Mnemonic	Description	R	W	Arguments
RUNV	Move motor velocity mode		●	STRING
RUNA	Move motor absolute positioning mode		●	INT
RUNR	Move motor relative positioning mode		●	INT
RUNB	Activate bake mode		●
RUNH	Start home mode procedure		●	STRING
STOP	Bring motor to a stop according to the current profile		●
SSTOP	Stop motor in 1 second on full step position independently of the current motion profile		●
ESTOP	Emergency stop. Stops the motor immediately		●

Motor

Mnemonic	Description	R	W	Arguments
TSEL	Temperature sensor selection, T/C or RTD	●	●	UINT
TMOT	Temperature in °C	●
IR	Run current in amps	●	●	FLOAT
IA	Acceleration current in amps	●	●	FLOAT
IH	Hold current in amps	●	●	FLOAT
PDDEL	Power down delay in milliseconds	●	●	FLOAT
IHD	Power down ramp delay in milliseconds	●	●	FLOAT
F	Freewheel mode	●	●	UINT
RES	Resolution	●	●	UINT

Limit inputs

Mnemonic	Description	R	W	Arguments
L	Global enable	●	●	BOOL
L+	Limit positive (Limit 1) enable	●	●	BOOL
L-	Limit negative (Limit 2) enable	●	●	BOOL
LP+	Limit n polarity (0 for active high, 1 for active low)	●	●	BOOL
LP-	Limit n polarity (0 for active high, 1 for active low)	●	●	BOOL
LP	Limit polarity for both Limit positive (Limit 1) and negative (Limit 2), (0 for active high, 1 for active low)		●	BOOL
LSM	How to stop on limit being triggered	●	●	BOOL

Profile

Mnemonic	Description	R	W	Arguments
AMAX	Acceleration in Hz/s	●	●	FLOAT
DMAX	Deceleration in Hz/s	●	●	FLOAT
VSTART	Start frequency in Hz	●	●	FLOAT
VSTOP	Stop frequency in Hz	●	●	FLOAT
VMAX	Target step frequency in Hz	●	●	FLOAT
VACT	Actual frequency in Hz	●
PACT	Actual position in steps	●	●	FLOAT
PREL	Relative position in steps	●	●	FLOAT
TZW	Time to stop before moving again in seconds	●	●	FLOAT
THIGH	Full step – micro stepping transition	●	●	FLOAT

Step/Direction

Mnemonic	Description	R	W	Arguments
EDGE	Which edges of step input to generate a step on	●	●	UINT
INTERP	Interpolate step input to 256 micro steps	●	●	UINT

Bake

Mnemonic	Description	R	W	Arguments
BAKET	Bake temperature setpoint	●	●	UINT

Command reference

General

IDENT - Blinks status indicator

Set or query enable blinking of that status indicator to aid in identifying the SMD3 among others.

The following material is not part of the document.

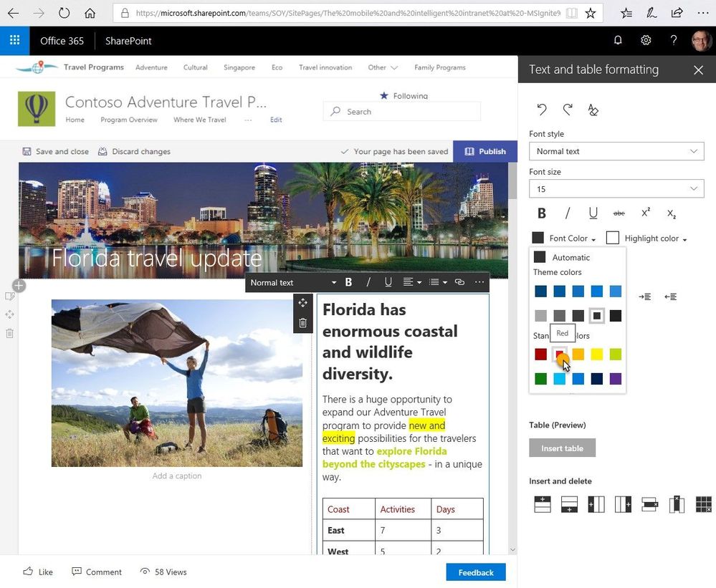The image size is (716, 588).
Task: Undo the last change with the undo arrow
Action: pos(541,109)
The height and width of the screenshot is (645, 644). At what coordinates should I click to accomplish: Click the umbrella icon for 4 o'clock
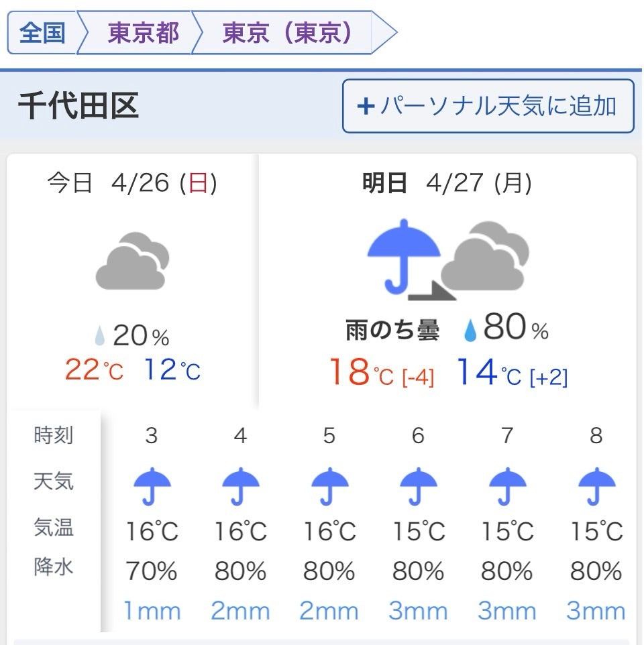point(241,485)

Command:	IDENT, Enable<CR><LF>
Query:	IDENT<CR><LF>

Arguments

Enable

BOOL

The enable state.

[0:	Disable]
1:	Enable

Returns

The enable state, as above.

Examples

Tx: IDENT,1<CR><LF>

Rx: 0x0000,0x0000,1<CR><LF>

Tx: IDENT<CR><LF>

Rx: 0x0000,0x0000,1<CR><LF>

// Set ident function on

// Query state of ident function

MODE - Choose mode of operation

Set or query the operating mode. See section Operating Modes for an explanation of each mode.

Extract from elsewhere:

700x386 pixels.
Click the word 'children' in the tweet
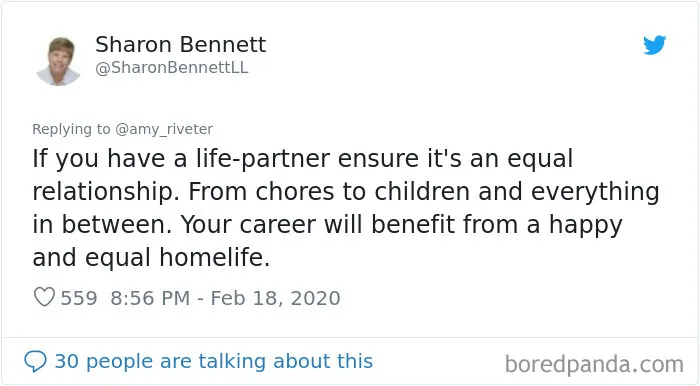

Command:	MODE, Value<CR><LF>
Query:	MODE<CR><LF>

Arguments

Value

UINT

The operating mode.

0:	Step/direction
1:	Step/direction triggered velocity
[2:	Remote]
3:	Joystick
4:	Bake
5:	Home

Returns

The mode, as above, followed by a space and the name of the mode in brackets.

Remarks

If the motor is moving when attempting to change the mode, a stop motor first error is returned and the mode is unchanged.

Examples

Tx: MODE,2<CR><LF>

Rx: 0x0000,0x0000,2 (Remote)<CR><LF>

Tx: MODE<CR><LF>

Rx: 0x0000,0x0000,1 (Remote)<CR><LF>

// Set mode to remote

// Query state of mode

JSMODE – Joystick mode

Set or query the joystick mode. Choose between single step, which allows precise single steps or continuous rotation, or continuous which requires only a single button press to make the motor move.

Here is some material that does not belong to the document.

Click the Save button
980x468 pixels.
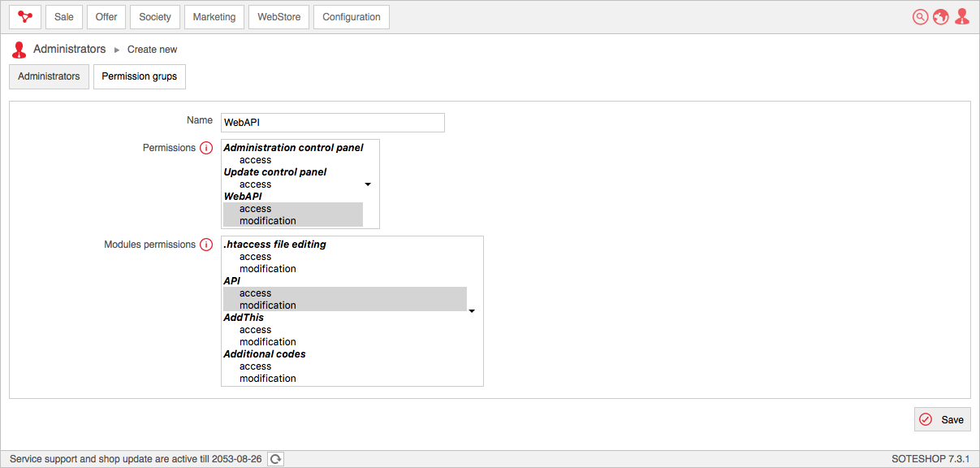coord(942,419)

Command:	JSMODE, Mode<CR><LF>
Query:	JSMODE<CR><LF>

Arguments

Mode

UINT

The joystick mode.

[0:	Single step]
1:	Continuous

Returns

The mode, as above.

Remarks

Set requires the motor to be in standby, otherwise, a stop motor first error will be returned.

In single step mode, a brief button press (< 0.5 s) will execute one step in that direction, while pressing the button for > 0.5 s will cause the motor to accelerate up to slewing speed and continue to rotate in that direction until the button is released, at which point the motor will decelerate to a stop.

In continuous mode, a brief button press will trigger the motor to accelerate up to slewing speed. A subsequent press of the same button causes it to decelerate to a stop. If, for example, the clockwise button is pressed while the motor is rotating anti-clockwise, the motor will first decelerate to a stop before changing direction.

Examples

Tx: JSMODE,1<CR><LF>

Rx: 0x0000,0x0000,1<CR><LF>

Tx: JSMODE<CR><LF>

Rx: 0x0000,0x0000,1<CR><LF>

// Set JSMODE to continuous

// Query state of JSMDOE

AUTOJS – Auto switch to joystick mode

Set or query auto switching to joystick mode. When enabled the SMD3 switches automatically to joystick mode and reverts to the previous mode on disconnection of the joystick.

Command:	AUTOJS, Enable<CR><LF>
Query:	AUTOJS<CR><LF>

Arguments

Enable

BOOL

The enable state.

0:	Disable
[1:	Enable]

Returns

The Enable, as above.

Examples

Tx: AUTOJS,1<CR><LF>

Rx: 0x0000,0x0000,1<CR><LF>

Tx: AUTOJS<CR><LF>

Rx: 0x0000,0x0000,1<CR><LF>

// Set AUTOJS on

// Query state of AUTOJS function

EXTEN – External enable used?

Set or query whether the external enable signal should be used.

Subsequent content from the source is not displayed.